What the task asks — Given the records below, would you repeat exactly the lines that begin at the one containing "помнят (166, 1772)" and end at the one containing "Continue Reading… (144, 748)", inclusive?

•••

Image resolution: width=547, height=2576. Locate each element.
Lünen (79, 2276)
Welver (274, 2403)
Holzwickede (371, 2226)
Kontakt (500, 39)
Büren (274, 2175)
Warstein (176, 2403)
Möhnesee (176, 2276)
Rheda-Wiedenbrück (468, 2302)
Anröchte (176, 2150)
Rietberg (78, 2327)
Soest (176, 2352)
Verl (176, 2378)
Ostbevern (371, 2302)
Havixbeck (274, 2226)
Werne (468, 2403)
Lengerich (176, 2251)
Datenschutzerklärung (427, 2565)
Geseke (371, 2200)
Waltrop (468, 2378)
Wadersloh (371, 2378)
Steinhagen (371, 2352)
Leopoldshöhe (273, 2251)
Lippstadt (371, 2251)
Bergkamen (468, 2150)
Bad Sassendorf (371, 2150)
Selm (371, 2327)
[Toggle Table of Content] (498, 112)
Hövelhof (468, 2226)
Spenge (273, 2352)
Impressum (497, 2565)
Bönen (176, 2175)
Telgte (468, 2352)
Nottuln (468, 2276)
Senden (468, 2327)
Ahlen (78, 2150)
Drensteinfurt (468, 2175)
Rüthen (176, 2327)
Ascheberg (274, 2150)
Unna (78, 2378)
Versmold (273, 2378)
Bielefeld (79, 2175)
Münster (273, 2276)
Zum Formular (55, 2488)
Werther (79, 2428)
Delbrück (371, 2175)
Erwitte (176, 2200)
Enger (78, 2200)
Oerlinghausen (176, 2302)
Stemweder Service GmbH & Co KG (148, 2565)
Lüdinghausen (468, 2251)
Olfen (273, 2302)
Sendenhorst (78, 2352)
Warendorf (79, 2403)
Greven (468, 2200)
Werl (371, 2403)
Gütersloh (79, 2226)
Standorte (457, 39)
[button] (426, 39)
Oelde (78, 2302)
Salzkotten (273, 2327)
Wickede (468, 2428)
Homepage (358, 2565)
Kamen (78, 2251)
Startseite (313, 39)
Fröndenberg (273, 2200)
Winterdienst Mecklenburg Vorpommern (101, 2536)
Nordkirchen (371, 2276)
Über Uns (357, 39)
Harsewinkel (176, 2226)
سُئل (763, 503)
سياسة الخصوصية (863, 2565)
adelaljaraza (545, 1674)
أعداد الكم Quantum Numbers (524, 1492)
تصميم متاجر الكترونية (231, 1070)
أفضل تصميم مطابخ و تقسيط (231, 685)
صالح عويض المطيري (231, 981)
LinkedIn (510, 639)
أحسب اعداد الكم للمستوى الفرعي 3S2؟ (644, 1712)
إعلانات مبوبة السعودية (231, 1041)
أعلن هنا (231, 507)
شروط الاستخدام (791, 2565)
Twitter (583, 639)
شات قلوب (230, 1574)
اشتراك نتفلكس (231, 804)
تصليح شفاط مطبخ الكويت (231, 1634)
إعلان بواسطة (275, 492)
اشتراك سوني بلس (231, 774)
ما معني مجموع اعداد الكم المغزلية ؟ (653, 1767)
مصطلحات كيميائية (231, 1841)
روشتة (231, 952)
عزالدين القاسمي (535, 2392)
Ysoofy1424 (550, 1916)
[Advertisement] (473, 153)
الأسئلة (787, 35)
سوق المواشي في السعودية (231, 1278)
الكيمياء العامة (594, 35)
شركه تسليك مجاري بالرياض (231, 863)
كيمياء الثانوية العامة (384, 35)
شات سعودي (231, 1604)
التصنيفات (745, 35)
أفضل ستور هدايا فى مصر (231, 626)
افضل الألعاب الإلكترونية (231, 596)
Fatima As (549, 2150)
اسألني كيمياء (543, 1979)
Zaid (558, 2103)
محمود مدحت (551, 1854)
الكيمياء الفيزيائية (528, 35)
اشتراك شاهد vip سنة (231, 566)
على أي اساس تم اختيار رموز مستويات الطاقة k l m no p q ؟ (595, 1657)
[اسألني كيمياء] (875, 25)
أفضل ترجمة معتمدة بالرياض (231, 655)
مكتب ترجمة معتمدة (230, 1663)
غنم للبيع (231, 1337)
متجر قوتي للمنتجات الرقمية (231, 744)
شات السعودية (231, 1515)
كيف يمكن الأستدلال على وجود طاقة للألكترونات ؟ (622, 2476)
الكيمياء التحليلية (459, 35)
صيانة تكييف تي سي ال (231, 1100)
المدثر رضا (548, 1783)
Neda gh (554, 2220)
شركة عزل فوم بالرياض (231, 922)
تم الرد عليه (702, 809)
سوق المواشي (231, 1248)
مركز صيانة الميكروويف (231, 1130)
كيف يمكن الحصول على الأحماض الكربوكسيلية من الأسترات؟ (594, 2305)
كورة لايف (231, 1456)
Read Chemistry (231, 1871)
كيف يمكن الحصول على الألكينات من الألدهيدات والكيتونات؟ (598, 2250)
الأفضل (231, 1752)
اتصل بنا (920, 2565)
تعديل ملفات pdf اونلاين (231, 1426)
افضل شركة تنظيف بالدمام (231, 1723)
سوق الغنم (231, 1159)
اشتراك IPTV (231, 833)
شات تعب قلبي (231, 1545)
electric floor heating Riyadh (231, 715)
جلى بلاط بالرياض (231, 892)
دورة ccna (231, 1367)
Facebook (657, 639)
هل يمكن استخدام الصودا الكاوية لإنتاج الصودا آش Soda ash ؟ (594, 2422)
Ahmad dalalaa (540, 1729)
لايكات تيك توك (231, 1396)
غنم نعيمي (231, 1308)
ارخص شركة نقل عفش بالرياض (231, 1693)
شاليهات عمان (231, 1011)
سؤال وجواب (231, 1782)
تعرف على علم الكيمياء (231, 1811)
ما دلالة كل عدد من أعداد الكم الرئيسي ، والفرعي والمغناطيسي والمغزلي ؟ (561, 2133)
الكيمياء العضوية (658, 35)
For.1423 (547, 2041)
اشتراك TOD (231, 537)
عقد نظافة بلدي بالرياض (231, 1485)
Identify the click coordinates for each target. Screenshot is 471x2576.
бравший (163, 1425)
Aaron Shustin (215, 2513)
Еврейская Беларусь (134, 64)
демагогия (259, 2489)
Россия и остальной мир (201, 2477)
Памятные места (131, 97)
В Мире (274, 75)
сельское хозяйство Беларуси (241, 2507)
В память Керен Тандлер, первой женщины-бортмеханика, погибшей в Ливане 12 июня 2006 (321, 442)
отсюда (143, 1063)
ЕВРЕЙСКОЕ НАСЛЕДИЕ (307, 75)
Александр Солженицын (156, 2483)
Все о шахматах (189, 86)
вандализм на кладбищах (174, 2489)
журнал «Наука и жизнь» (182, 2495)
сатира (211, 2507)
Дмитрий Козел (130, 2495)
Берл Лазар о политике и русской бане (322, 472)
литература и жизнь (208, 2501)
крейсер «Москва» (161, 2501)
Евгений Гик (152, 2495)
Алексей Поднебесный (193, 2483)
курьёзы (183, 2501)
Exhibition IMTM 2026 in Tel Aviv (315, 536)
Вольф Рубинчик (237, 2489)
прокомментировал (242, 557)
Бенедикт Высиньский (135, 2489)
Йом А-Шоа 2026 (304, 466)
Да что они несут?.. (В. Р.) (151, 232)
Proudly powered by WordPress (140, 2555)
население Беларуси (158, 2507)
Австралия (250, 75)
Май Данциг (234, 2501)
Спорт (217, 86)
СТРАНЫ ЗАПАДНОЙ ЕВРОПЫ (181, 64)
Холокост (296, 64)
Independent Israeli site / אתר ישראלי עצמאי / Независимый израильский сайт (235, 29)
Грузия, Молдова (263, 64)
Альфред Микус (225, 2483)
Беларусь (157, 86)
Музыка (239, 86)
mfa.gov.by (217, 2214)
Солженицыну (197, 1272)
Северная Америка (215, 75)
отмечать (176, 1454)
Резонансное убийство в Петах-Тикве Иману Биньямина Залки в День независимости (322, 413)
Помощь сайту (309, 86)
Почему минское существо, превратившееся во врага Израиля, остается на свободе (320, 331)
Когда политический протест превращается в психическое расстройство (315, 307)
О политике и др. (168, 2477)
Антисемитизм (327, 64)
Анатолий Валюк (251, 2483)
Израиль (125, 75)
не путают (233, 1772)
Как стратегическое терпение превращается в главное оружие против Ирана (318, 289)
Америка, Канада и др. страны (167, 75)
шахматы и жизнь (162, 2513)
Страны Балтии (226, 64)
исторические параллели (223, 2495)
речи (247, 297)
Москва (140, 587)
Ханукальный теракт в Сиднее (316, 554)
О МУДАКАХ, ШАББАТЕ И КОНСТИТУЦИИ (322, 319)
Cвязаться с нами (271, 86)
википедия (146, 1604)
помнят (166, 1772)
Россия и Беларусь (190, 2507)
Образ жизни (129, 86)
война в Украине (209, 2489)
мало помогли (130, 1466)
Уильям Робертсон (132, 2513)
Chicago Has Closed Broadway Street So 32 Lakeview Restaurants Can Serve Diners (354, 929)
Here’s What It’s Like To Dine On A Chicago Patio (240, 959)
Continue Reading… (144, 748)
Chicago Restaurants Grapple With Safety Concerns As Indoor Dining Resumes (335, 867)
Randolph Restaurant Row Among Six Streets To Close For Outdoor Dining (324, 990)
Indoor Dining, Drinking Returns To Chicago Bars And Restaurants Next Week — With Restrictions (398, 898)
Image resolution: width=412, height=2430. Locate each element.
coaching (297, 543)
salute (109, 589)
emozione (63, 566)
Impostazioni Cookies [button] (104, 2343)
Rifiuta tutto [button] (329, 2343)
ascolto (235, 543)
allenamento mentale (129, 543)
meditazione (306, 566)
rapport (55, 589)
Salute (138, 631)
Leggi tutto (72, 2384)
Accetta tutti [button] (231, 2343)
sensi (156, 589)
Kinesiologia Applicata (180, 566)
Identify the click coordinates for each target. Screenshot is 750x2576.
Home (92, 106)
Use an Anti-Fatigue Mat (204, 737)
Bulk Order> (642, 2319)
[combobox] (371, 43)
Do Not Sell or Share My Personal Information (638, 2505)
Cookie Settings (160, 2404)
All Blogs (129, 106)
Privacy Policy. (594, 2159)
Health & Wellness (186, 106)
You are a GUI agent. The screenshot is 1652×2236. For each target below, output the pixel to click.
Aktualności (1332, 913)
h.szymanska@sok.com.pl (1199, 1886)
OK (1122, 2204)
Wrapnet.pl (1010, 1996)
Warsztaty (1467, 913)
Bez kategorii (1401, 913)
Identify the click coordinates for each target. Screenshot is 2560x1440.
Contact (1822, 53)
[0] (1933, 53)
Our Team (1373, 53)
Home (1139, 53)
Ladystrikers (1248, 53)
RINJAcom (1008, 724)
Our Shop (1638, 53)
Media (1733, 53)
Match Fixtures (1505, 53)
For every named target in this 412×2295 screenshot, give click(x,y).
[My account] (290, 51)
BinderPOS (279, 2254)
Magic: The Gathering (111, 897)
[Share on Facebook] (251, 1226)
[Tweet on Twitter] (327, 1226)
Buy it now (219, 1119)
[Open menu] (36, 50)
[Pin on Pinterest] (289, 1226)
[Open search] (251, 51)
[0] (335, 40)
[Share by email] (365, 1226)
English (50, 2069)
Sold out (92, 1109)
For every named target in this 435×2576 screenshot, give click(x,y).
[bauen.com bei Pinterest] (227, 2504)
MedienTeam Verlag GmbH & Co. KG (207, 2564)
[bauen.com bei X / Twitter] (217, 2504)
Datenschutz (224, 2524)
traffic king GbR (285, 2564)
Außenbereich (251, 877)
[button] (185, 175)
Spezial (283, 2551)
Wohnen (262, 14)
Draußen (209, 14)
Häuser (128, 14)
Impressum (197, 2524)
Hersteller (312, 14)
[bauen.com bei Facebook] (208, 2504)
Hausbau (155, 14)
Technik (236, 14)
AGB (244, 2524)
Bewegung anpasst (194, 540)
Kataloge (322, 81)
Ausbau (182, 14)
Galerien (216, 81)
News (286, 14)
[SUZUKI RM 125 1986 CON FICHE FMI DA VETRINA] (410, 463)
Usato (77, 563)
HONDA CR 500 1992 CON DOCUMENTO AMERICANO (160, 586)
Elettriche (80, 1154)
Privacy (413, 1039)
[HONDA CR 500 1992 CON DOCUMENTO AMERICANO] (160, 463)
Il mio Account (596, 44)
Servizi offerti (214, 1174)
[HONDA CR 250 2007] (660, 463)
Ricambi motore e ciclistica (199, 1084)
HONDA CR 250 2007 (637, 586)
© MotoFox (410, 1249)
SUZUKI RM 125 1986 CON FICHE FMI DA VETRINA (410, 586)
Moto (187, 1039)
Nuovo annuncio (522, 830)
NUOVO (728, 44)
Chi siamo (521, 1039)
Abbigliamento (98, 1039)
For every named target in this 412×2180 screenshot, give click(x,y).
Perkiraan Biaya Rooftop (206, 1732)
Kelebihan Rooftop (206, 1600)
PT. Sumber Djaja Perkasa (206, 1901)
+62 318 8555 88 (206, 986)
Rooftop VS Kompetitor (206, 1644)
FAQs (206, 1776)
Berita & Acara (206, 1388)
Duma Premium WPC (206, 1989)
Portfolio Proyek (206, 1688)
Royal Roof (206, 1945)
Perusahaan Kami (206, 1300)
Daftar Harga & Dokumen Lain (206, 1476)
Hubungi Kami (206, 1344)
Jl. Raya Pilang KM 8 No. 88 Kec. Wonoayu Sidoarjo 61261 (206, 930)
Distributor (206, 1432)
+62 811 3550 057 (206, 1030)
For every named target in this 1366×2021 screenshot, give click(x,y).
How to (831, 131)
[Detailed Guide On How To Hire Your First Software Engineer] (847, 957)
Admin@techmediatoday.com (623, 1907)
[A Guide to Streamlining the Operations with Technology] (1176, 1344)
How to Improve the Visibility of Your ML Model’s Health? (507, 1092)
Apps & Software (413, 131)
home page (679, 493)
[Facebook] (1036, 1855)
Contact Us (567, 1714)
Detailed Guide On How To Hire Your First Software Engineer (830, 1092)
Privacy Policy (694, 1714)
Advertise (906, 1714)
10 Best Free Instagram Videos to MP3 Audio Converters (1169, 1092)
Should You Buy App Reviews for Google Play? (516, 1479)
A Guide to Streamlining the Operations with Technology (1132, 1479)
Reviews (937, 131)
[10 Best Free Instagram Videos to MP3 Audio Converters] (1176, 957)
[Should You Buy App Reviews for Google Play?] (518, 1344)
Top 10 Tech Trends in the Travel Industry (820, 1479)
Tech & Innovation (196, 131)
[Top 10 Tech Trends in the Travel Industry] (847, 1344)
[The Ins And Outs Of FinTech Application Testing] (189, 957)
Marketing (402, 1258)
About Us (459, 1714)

•••

Exercise output —
помнят (166, 1772)
Россия и Беларусь (190, 2507)
Образ жизни (129, 86)
война в Украине (209, 2489)
мало помогли (130, 1466)
Уильям Робертсон (132, 2513)
Chicago Has Closed Broadway Street So 32 Lakeview Restaurants Can Serve Diners (354, 929)
Here’s What It’s Like To Dine On A Chicago Patio (240, 959)
Continue Reading… (144, 748)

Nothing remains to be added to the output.